> [Work to complete]: From the line containing "This screenshot has height=683, width=1568." down to the line containing "Open the Statut: tous filter dropdown" in the records below, reproduce every line exactly, ends included, and omit all others.
---------- Data
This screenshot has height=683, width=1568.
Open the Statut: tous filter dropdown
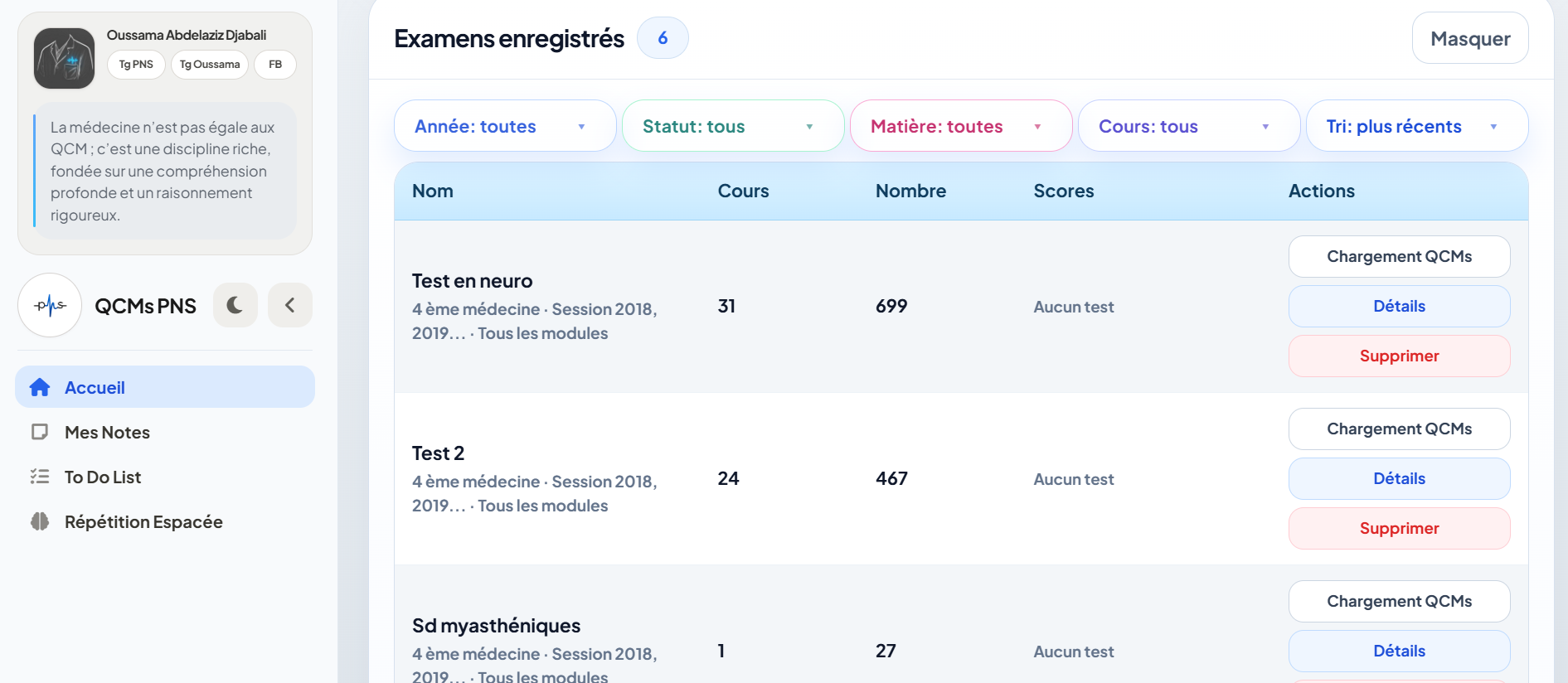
--------------------
---------- Data
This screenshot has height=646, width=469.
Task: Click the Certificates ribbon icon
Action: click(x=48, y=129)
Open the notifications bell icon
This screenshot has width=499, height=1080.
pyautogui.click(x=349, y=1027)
--------------------
> [Problem solution]:
This screenshot has height=683, width=1568.
Open the Statut: tous filter dropdown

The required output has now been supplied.